Sixth years, West Scotland…

I recently visited two schools Braidhurst, St Columba near Glasgow and had an interactive session with the six year (class 12) students. I was drawing comparisons inadvertently and now that I have had time to deliberate upon them, I thought it was time to put pen on paper.
Students here would either join college or university or an advanced higher in school after they finish the sixth year, pretty much like us back home with the exception of the advanced higher. I was in a group of students and with their overly accented Scottish English (Alan pray don’t kill me for writing it this way!:)), the first question I was asked was when did I learn English, and then moving on to how did the Chinese study if they didn’t know English. I don’t know what the west does to its people, but isn’t it fair to comment that the people here due to a sundry of reasons forget that anything exits beyond them.
Moving on, the accents and the language dilemma had them totally clueless for sometime till they moved to things they knew, about themselves. From what they had done so far and what they wanted to do ahead, a zillion comments and remarks went zooming past.
And the things that struck me were that none of them baring a few wanted to be engineers or doctors, which is something practically everyone in my class in school wanted. People here wanted to study theology, art, music, drama, literature, business with psychology (that was my personal favourite) and noone was reeling under the enormity of pressure that comes along with entrance exams and IITs and PMTs and the atmosphere was so completely relaxed.

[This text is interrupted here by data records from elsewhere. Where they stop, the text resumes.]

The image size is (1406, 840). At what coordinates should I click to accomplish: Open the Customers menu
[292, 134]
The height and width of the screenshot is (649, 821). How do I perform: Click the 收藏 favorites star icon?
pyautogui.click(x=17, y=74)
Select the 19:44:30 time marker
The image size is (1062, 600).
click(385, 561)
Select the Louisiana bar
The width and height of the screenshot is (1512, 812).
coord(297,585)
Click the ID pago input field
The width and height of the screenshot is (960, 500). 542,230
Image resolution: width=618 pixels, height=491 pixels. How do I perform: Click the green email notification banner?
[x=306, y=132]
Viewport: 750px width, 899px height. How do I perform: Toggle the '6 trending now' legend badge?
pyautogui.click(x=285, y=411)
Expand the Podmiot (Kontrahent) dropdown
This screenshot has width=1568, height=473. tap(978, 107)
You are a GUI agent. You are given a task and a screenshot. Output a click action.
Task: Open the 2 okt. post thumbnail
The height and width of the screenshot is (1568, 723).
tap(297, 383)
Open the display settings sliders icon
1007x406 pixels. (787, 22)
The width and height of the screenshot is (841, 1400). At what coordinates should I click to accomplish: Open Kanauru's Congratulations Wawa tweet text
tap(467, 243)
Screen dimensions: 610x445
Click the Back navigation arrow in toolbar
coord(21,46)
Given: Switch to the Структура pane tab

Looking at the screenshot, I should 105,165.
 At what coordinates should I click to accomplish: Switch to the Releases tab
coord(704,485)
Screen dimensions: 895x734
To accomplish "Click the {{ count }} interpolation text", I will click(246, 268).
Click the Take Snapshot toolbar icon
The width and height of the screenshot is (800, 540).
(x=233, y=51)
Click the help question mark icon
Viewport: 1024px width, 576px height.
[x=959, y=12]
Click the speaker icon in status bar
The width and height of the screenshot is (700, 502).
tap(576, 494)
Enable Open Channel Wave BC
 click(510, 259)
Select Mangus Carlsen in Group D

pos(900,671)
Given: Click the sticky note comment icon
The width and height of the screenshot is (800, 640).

I spoke to my mom, whom I regard as a complete authority in matters related to schools and education (for justifiable reasons) and we discussed whether the whole system of having an entrance exam should be scrapped and what would be the pros and cons. Again, like always we had constructive suggestions to give, but implementing them seemed to bring with it a foray of new problems. Some time back when CBSE changed the primary system from marks to grades and no exams, I had seen the entire process, and strangely enough, even some students did not want to do away with exams. Have we become so used to pressure that we refuse to live without it?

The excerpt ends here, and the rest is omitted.